Monthly Archives: April 2018

ROI VS ROO: Which Should You Measure?

Marketers have been throwing around the words return on investment (ROI) for centuries as a yardstick of effectiveness for every post-event report. It’s been a common term for so long that it’s often an assumed goal for almost any business project or activity.

ROI, at its root, measures the effect of an event based on financial value. But what about when event success isn’t directly attributed to revenue value? Does it have to be? Many an accountant would say that everything reverts back to a monetary return. But we believe that it’s possible in some cases to measure ‘return’ in different ways.

Enter: return on objective or ROO!

ROO recalibrates the marketing focus and allows marketers to look at post-event reports with a richer perspective, rather than just looking at the revenue alone. So whilst ROI focuses on ice cold sales, ROO focuses on defining metrics like increased awareness, brand impact, and purchase intent. It creates a set of metrics to build on, driving towards purchase of course, but not fundamentally built on this one measure.

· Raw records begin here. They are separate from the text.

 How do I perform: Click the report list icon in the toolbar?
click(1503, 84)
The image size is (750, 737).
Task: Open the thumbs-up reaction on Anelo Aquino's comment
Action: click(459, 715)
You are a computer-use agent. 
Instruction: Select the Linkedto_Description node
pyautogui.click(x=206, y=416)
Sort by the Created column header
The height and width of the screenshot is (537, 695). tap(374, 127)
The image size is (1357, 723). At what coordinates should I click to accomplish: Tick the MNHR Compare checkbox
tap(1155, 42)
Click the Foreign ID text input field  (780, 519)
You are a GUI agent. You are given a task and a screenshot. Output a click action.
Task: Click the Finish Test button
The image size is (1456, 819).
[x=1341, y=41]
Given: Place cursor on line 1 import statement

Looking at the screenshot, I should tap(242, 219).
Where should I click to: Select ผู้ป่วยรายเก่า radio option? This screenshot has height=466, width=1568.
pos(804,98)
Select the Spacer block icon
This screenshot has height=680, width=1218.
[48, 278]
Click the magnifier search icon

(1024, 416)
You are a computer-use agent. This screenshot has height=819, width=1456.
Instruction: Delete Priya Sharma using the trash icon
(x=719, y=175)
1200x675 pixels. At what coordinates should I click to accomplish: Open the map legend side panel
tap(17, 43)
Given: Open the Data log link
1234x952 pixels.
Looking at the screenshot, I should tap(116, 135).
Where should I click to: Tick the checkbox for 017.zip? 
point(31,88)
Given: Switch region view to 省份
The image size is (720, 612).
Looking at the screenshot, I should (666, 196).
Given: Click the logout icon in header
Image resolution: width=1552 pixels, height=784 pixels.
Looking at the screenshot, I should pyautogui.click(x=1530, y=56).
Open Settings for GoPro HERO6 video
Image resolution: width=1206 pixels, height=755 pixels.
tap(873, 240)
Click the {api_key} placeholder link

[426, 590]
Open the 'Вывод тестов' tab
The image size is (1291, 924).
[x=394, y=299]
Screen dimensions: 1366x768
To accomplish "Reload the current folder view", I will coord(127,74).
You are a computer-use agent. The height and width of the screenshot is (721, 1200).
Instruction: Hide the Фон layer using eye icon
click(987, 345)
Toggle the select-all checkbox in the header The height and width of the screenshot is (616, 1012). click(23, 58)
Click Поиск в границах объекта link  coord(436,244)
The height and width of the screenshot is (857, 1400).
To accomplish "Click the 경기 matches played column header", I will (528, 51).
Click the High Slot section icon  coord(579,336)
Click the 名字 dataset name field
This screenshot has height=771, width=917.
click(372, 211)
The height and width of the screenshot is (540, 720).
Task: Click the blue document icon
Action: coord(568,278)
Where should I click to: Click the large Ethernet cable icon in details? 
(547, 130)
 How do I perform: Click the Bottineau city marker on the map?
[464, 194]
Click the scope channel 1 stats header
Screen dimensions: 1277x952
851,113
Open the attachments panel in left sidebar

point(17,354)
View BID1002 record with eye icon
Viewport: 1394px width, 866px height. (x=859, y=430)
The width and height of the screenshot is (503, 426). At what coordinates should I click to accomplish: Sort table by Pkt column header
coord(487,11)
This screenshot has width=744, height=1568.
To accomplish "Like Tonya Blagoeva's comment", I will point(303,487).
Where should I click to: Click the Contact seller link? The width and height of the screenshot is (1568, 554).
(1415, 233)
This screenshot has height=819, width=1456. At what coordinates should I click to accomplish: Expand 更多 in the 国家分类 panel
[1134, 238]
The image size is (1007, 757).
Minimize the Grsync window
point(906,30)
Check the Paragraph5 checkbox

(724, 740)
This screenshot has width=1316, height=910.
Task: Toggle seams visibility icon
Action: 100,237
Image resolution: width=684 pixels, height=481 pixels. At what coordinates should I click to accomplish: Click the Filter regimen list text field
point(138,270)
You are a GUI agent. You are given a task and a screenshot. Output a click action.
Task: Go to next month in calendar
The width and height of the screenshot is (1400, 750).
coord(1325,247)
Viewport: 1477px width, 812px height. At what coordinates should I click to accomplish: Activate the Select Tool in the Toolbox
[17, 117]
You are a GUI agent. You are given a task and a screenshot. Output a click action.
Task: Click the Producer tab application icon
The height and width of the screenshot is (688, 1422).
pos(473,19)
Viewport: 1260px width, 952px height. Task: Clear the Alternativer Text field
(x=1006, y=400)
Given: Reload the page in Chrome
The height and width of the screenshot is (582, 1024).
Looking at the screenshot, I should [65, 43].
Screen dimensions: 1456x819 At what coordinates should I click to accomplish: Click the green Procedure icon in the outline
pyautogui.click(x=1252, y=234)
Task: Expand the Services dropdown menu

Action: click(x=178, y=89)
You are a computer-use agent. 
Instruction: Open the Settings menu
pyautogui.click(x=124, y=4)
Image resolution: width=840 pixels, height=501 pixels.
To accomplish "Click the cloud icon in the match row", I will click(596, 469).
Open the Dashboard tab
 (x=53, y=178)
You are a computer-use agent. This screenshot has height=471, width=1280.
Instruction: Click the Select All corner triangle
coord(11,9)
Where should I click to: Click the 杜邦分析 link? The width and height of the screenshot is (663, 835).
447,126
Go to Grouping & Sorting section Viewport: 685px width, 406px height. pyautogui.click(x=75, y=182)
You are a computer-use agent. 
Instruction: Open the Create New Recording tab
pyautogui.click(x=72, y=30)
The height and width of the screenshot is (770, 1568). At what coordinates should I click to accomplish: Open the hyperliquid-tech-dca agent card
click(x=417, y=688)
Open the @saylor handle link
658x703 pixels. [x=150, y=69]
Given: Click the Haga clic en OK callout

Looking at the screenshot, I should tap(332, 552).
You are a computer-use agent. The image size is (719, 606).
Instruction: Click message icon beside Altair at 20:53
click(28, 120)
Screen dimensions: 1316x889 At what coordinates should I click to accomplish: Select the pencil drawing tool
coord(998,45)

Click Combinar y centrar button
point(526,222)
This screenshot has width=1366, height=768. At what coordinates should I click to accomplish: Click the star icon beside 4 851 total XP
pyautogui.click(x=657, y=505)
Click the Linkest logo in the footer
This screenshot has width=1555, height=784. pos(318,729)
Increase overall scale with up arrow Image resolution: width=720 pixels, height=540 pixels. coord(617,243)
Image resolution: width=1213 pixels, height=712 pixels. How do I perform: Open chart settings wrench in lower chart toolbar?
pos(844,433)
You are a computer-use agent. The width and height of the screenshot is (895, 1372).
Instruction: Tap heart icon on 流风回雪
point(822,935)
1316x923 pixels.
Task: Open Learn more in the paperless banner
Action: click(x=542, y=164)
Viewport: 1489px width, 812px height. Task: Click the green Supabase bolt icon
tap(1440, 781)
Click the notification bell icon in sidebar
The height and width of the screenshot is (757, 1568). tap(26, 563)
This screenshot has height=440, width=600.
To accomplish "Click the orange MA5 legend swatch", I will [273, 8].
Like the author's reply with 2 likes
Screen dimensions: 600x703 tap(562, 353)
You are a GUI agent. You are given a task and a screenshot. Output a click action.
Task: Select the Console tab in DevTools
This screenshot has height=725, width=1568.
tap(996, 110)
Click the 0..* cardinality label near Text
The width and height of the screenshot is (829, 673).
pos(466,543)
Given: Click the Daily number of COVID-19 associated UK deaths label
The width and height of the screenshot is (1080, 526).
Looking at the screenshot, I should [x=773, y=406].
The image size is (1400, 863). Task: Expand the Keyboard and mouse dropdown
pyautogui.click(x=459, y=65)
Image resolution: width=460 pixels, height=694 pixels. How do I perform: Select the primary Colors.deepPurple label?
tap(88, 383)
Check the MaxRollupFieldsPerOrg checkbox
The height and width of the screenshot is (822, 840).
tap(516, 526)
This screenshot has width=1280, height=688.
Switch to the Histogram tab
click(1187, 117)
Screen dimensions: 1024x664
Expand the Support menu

ROO takes into account that events are instrumental for increasing brand awareness, accelerating anticipated timeframes for purchase, and strengthening customer loyalty to increase likelihood of recommending the brand. These metrics may not be directly tied to sales and may not have an immediate value but are most certainly crucial for creating movements in the sales funnel for future value. Is it not better to nurture a loyal customer than one who makes one purchase and then never buys again? Some campaigns can and should focus on loyalty rather than instant sales.

Exhibition standWhen it comes to events, it pays to understand that audiences don’t go to events wanting to be viewed as potential revenue. People come to events to be part of some amazing interactions and have a great experience. When analysing event success, it’s also worth noting that it takes some time after the event is over to really make a true and realistic evaluation of an event’s impact. So instead of just talking about event ROI, it’s also important to understand ROO and let its data drive marketing objectives beyond the numeric value.

The bottomline? ROI is all about the long game, but ROO helps check progress and goals throughout. Taken together, ROI and ROO provide a complete picture of the business value an event can create.

At Displays 2 Go, we are a strong believer of understanding data metrics and analysing results that come from organising an event. This includes not only sales, but also the importance of customer relationships and brand building as a whole. When we look at a brief, we always want to understand the objectives the client is searching to tick off. And interestingly, they’re not always about sales!